### Task brief
Using the entries that follow, write out the line containing "The height and", the line containing "Task: Click the", and every line between them, exactly and nothing else.

### Saved entries
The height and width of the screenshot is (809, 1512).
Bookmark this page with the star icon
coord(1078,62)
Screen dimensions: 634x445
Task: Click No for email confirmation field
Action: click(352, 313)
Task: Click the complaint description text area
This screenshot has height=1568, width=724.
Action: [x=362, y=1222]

* * *

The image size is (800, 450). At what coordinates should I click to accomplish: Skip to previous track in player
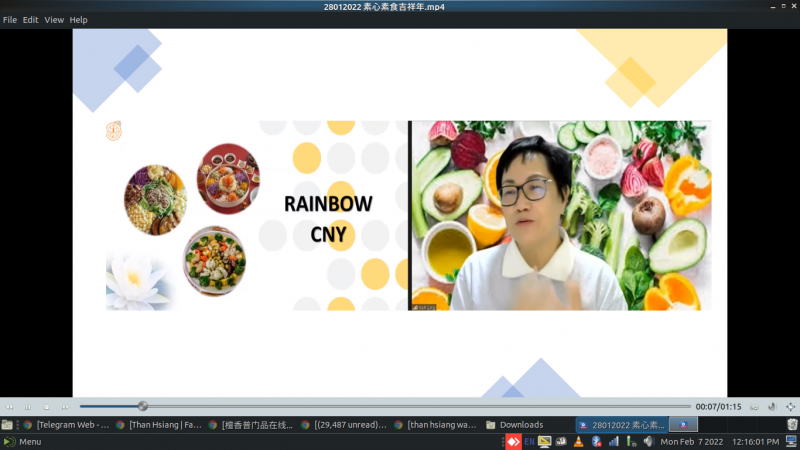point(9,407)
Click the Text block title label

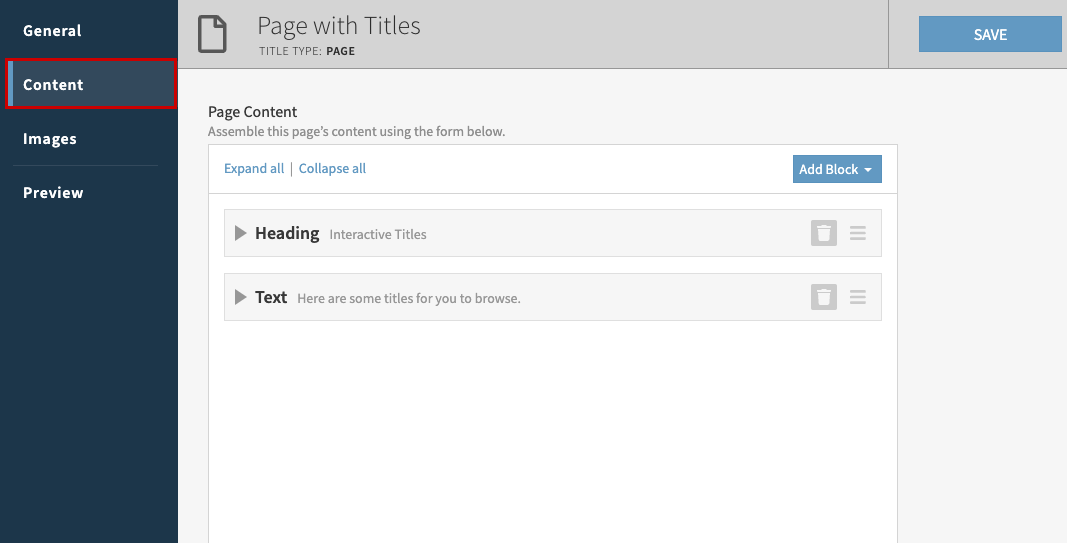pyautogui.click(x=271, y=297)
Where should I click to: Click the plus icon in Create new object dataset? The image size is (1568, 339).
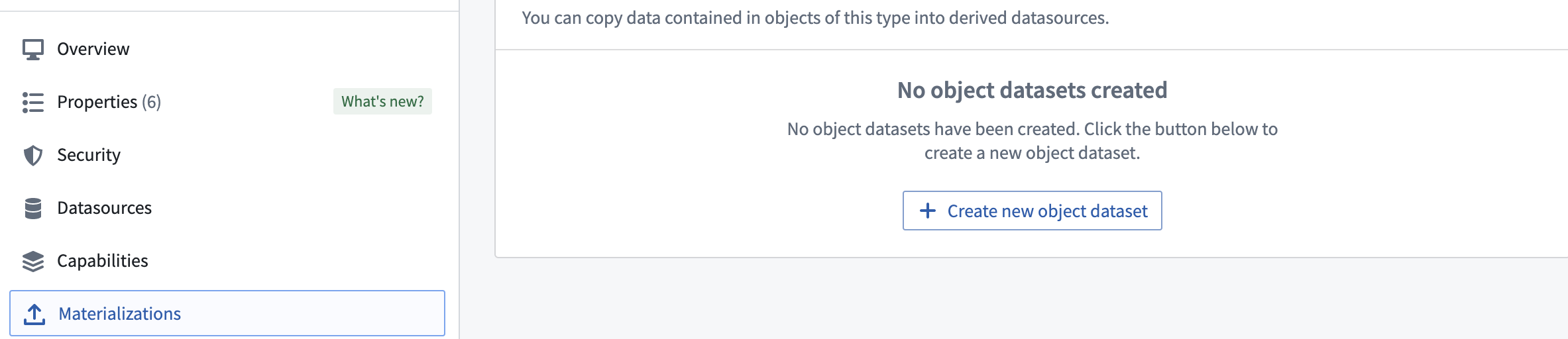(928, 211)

### Result of the exercise
The height and width of the screenshot is (809, 1512).
Bookmark this page with the star icon
coord(1078,62)
Screen dimensions: 634x445
Task: Click No for email confirmation field
Action: click(352, 313)
Task: Click the complaint description text area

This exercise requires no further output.